L'actualité Politique de la semaine en RDC

Le Mouvement du 23 mars (M23) tape du poing sur la table. L’ex-rébellion « ne restera pas constamment » liée aux déclarations de paix signées le 12 décembre 2013 à Nairobi si la République démocratique du Congo continue à retarder « délibérément » la mise en œuvre de ses engagements, a-t-elle lancé dans un communiqué daté du 23 octobre.

Le lendemain, le Mécanisme national de suivi (MNS) de ces accords a dénoncé une « fuite en avant » qui « trahit des motivations aux contours obscurs ». Mercredi, par la voix de son porte-parole Félix Basse, la Mission de l’ONU (Monusco) a quant à elle dit son « indignation », soulignant qu’il ne fallait pas « négliger tous les efforts (…) entrepris ».

Mais le M23 persiste. Il craint que, comme ce fut le cas pour de précédents accords, les déclarations de Nairobi restent partiellement appliquées, ce qui « signifierait la pérennisation des causes profondes des conflits » dans l’Est, instable depuis vingt ans, commente Bertrand Bisimwa, président du M23, en exil en Ouganda.

L’amnistie partielle des anciens combattants

Le M23 est né en mai 2012 dans la province du Nord-Kivu (est) sur les cendres de deux groupes armés : le Rassemblement congolais pour la démocratie (RCD) et le Congrès national pour la défense du peuple (CNDP), qui avaient notamment déposé les armes en échange d’une intégration dans les forces régulières.

Selon des experts de l’ONU, le M23 était soutenu par le Rwanda et l’Ouganda, ce que ces pays voisins de la RDC ont toujours démenti. En novembre 2013, l’armée congolaise et la Monusco ont défait les rebelles qui, le mois suivant, ont signé avec Kinshasa les déclarations de Nairobi.

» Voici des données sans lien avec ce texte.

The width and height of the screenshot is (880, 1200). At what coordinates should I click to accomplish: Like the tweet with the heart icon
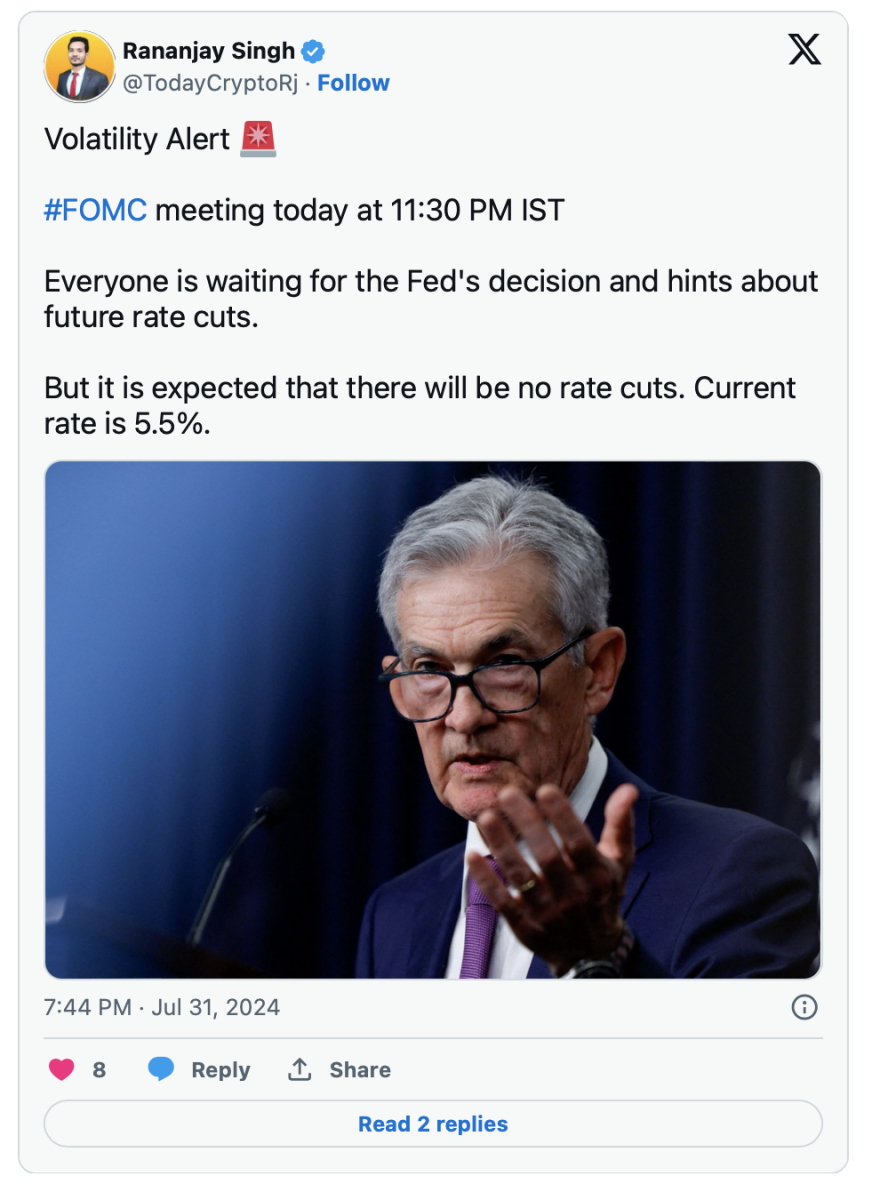[x=62, y=1070]
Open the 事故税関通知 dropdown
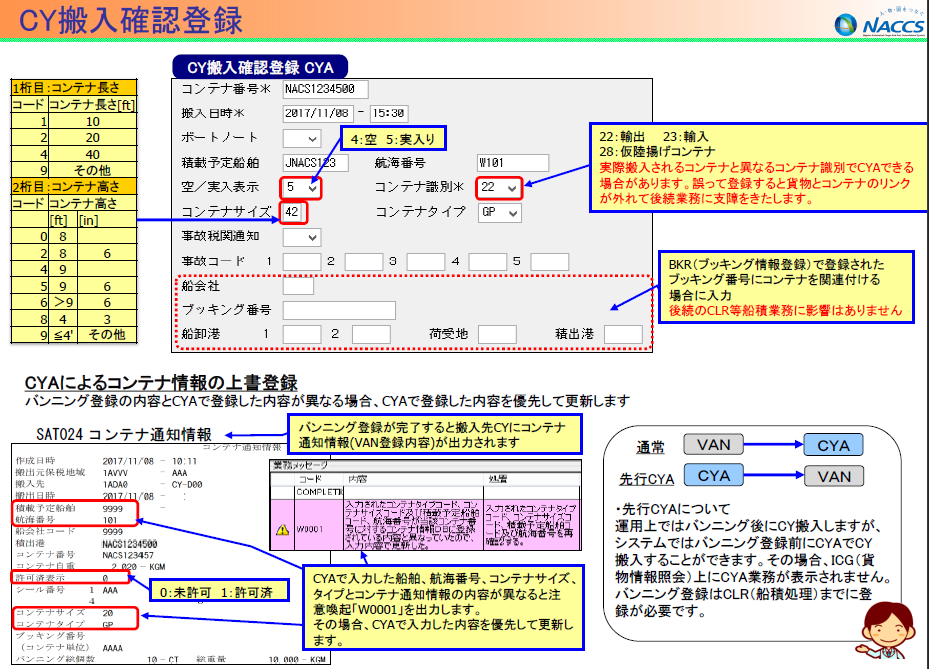Image resolution: width=929 pixels, height=669 pixels. coord(302,237)
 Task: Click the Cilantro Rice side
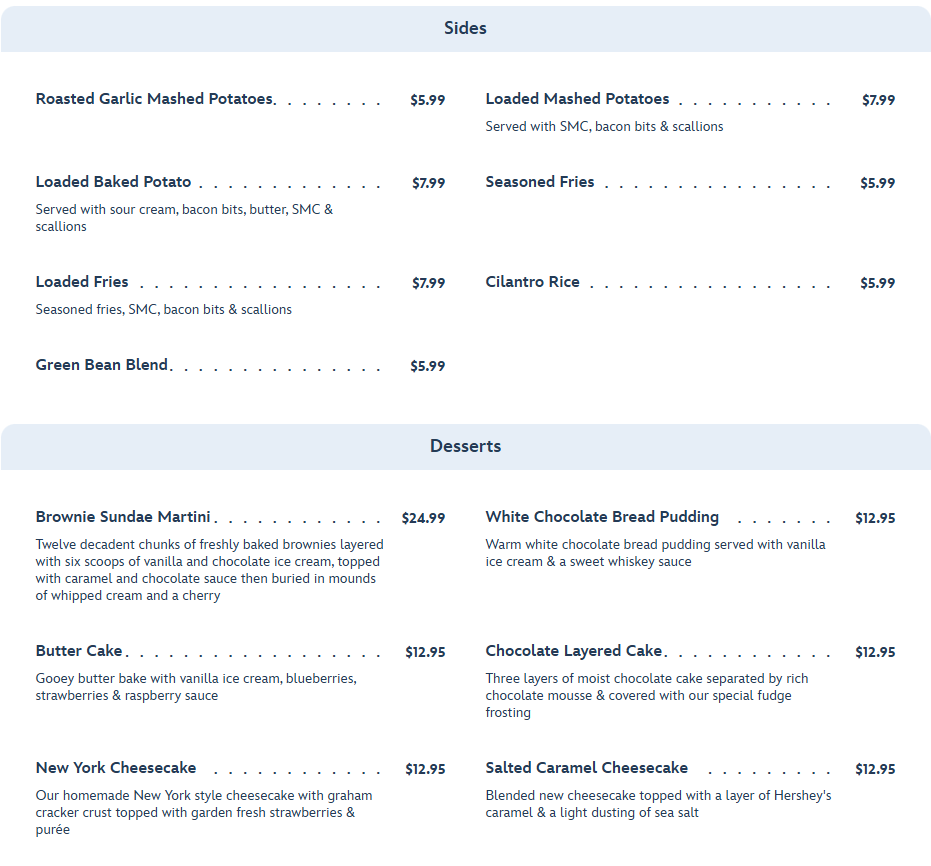point(532,282)
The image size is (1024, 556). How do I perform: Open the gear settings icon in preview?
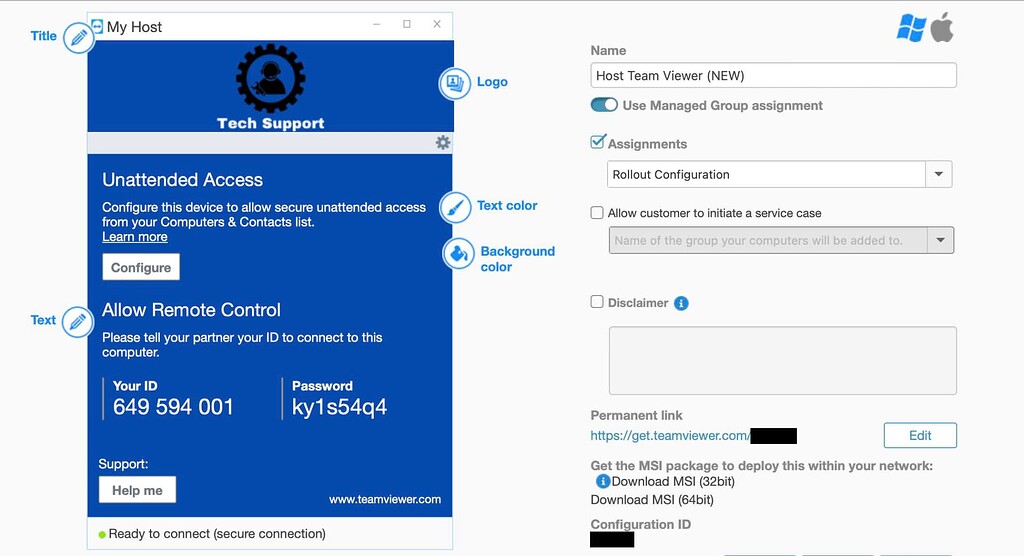[443, 142]
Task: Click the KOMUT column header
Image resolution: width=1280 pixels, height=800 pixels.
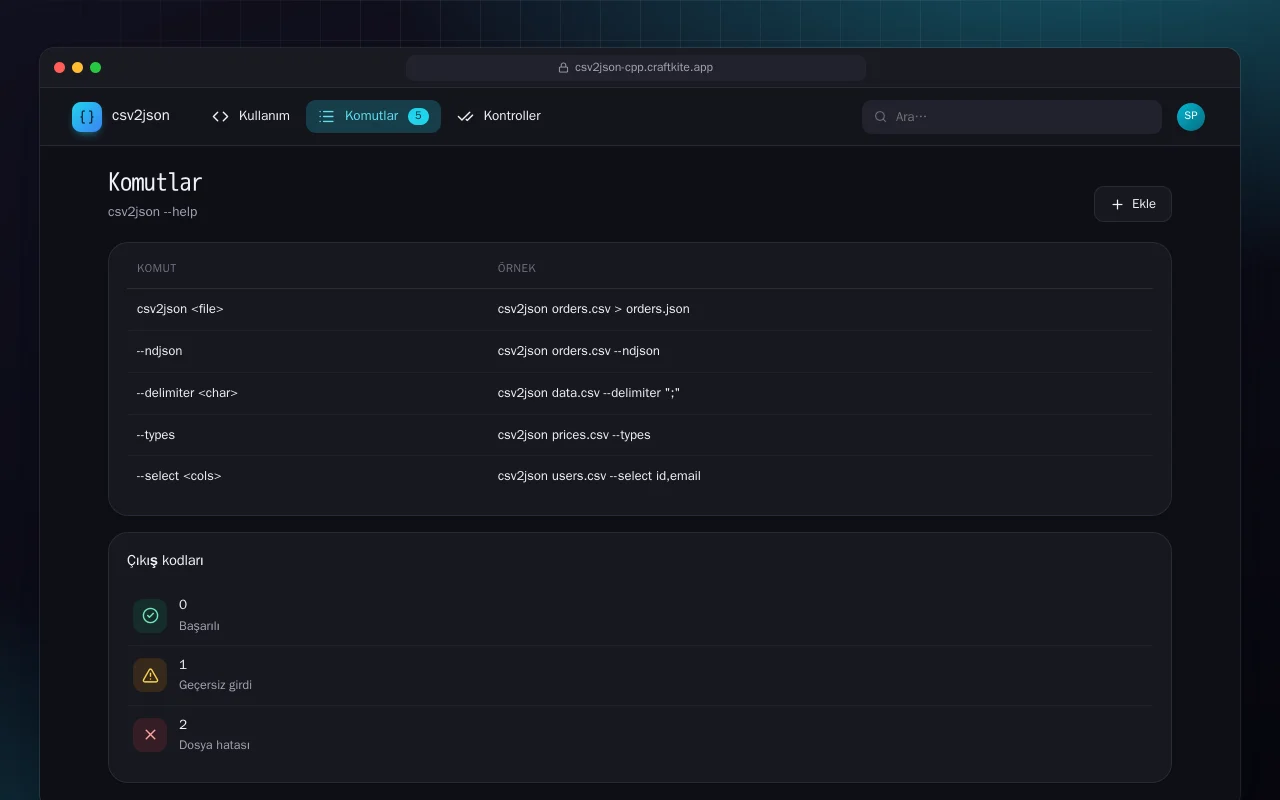Action: 157,268
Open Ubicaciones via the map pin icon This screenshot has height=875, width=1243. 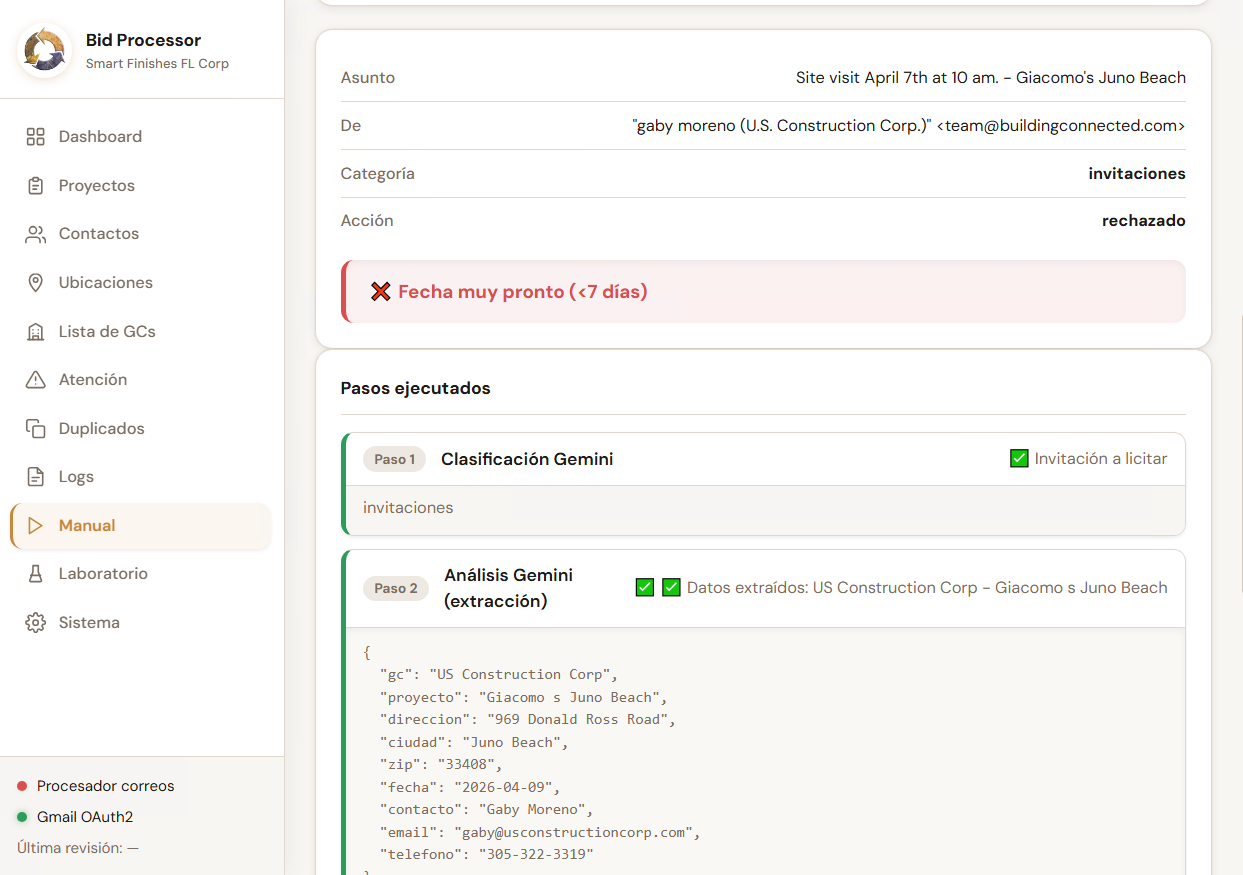pyautogui.click(x=35, y=282)

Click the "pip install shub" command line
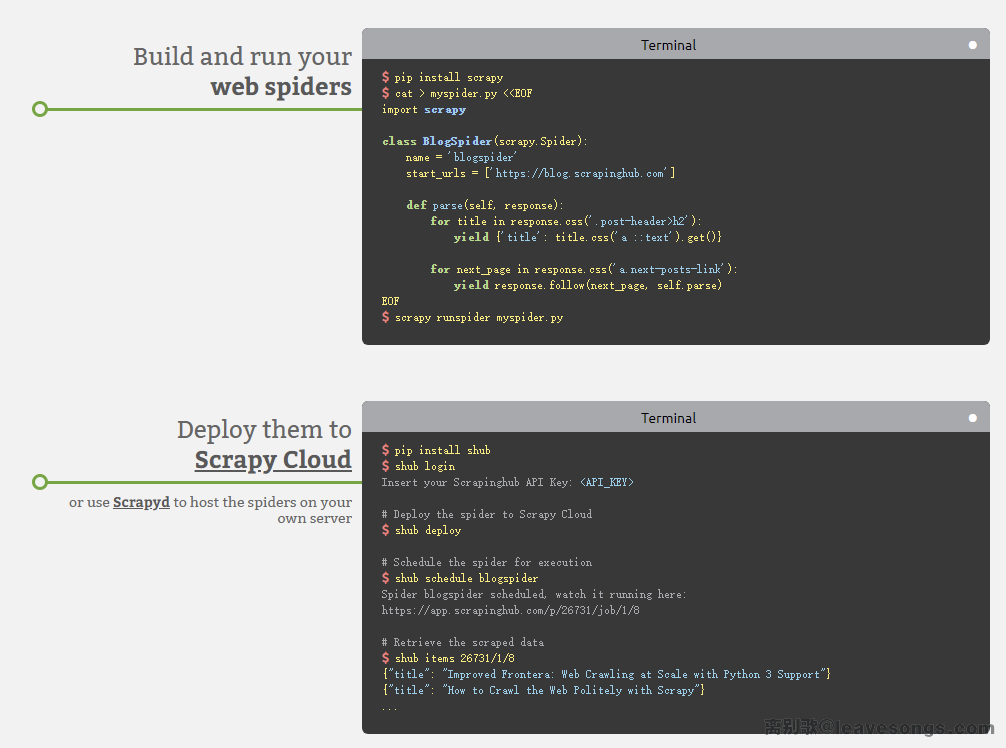coord(442,450)
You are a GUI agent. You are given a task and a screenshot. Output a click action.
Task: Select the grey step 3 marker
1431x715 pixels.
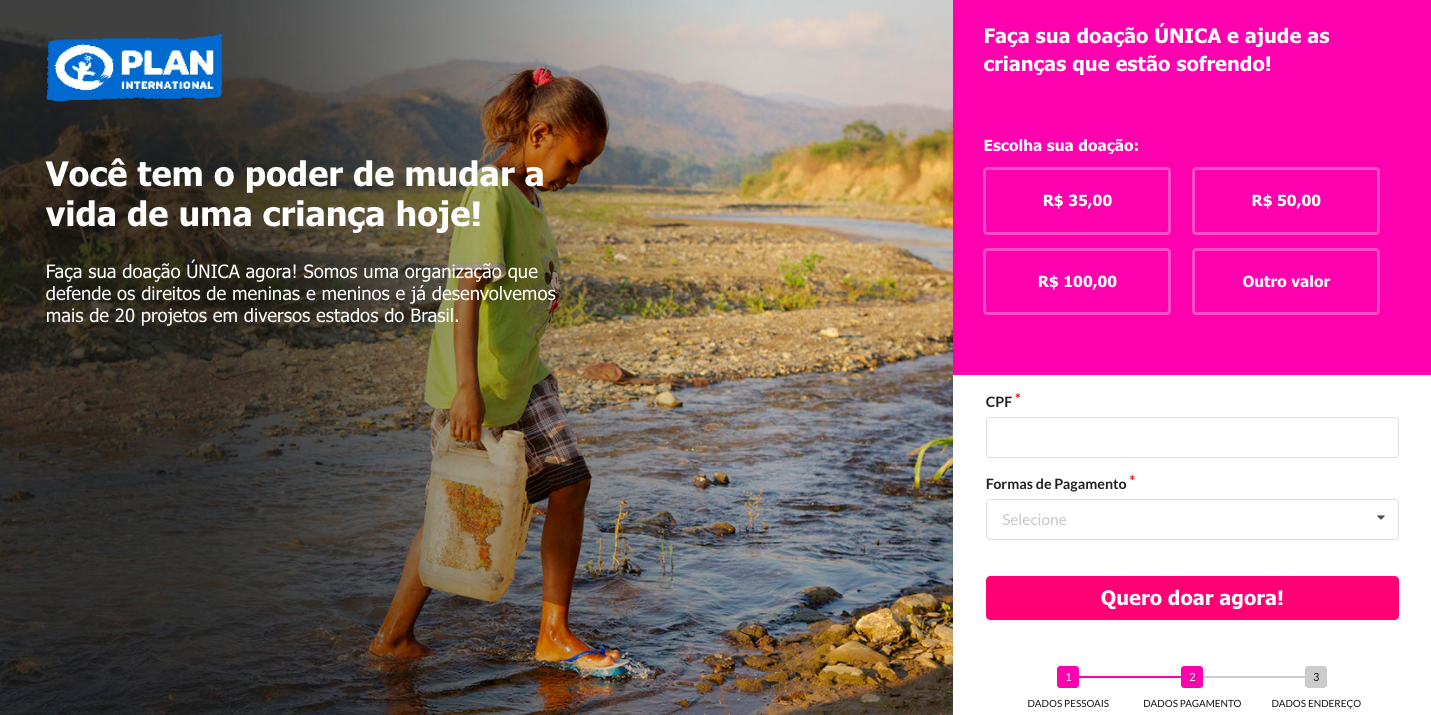[1316, 677]
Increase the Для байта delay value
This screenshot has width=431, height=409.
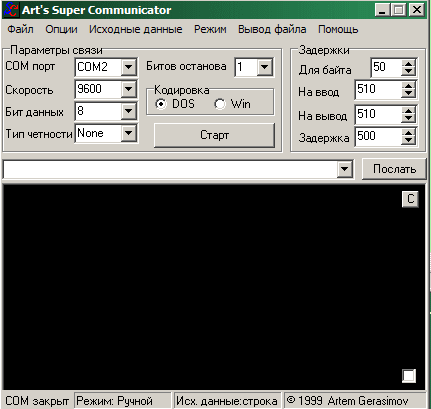coord(408,63)
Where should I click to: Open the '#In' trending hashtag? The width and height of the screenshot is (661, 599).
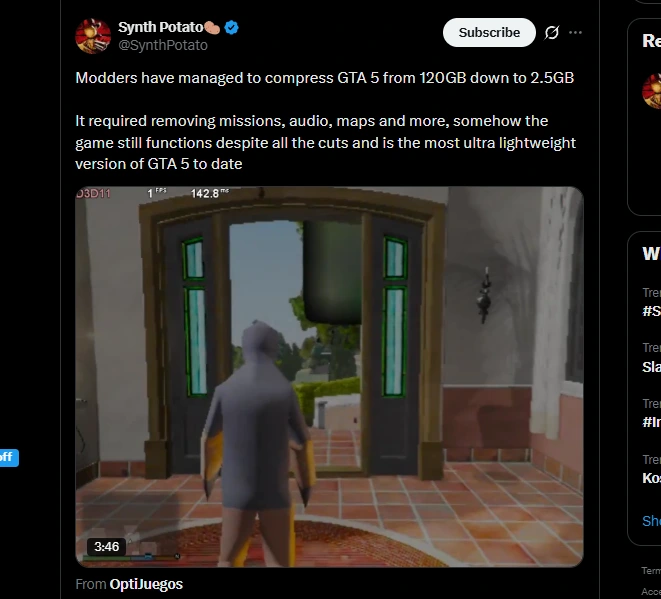(x=651, y=422)
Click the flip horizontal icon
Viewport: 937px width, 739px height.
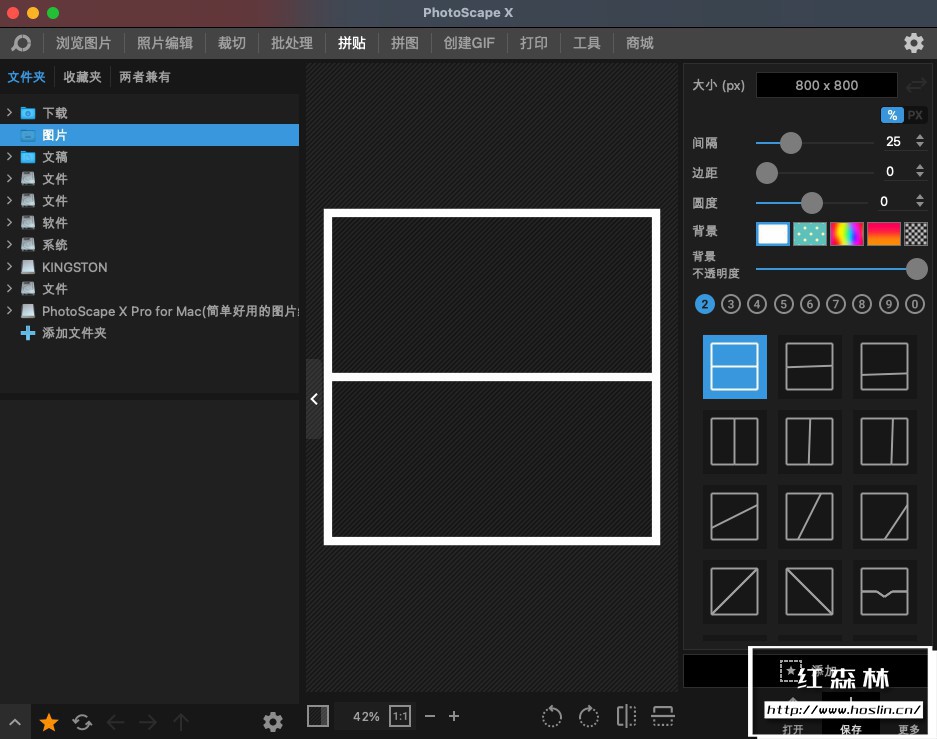(626, 716)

Ces textes prévoient la mutation du M23 en parti politique, une amnistie pour les faits de guerre et d’insurrection, la démobilisation et la réinsertion des ex-combattants (surtout réfugiés en Ouganda ou au Rwanda), la libération des prisonniers de guerre, des réformes sociales, économiques et sécuritaires, et un processus de réconciliation nationale.

Près de deux ans après leur signature, le cercle de réflexion International Crisis Group juge que la situation n’a guère avancé depuis son rapport de décembre 2014, qui concluait que l’application des textes « patine » et que « l’amnistie des anciens combattants reste un sujet épineux ».

La loi d’amnistie du 11 février 2014 écarte les auteurs présumés de crimes de guerre, crimes contre l’humanité, crimes de génocide et violences sexuelles. Jusqu’à présent, quelques centaines d’ex-rebelles en ont bénéficié, mais le M23 estime que tous ses membres doivent être logés à la même enseigne, ce que Kinshasa refuse.

Dans une lettre adressée à la Conférence internationale pour la région des Grands Lacs (CIRGL), médiateur de la crise, le M23 dénonce par ailleurs l’assassinat de trois de ses membres par des « hommes armés en tenue militaire de l’armée régulière », ainsi que des arrestations et détentions arbitraires.

« Une situation explosive »

Le MNS, de son côté, dément des lenteurs. Il rappelle entre autres qu’outre le vote de la loi d’amnistie, Kinshasa a commencé le 17 septembre 2014 le rapatriement « immédiat et volontaire » des ex-rebelles mais que le « leadership politique et militaire » du M23 les incite à « refuser systématiquement » leur retour au pays.

Bertrand Bisimwa rétorque pour sa part que la RDC s’est livrée à plusieurs reprises à des tentatives de rapatriement « forcé », et que le 16 décembre plusieurs ex-combattants ont été blessés par balles par l’armée ougandaise lors d’une opération qui a mal tourné.

Autre point de tension : le MNS accuse le M23 de bouder les réunions de suivi en arguant que, craignant pour sa sécurité, il préférerait un terrain neutre. Le 18 novembre, Kinshasa doit accueillir une nouvelle rencontre d’évaluation, mais Bertrand Bisimwa n’a pas indiqué s’il y participerait.

Alors que certains craignent une réorganisation militaire du M23, d’autres se montrent sceptiques. Mais pour l’International Crisis Group, comme en décembre 2014, le défaut d’application des déclarations de Nairobi et les accusations entre les deux parties, couplés à une méfiance envers les pays de la région, « créent une situation explosive ».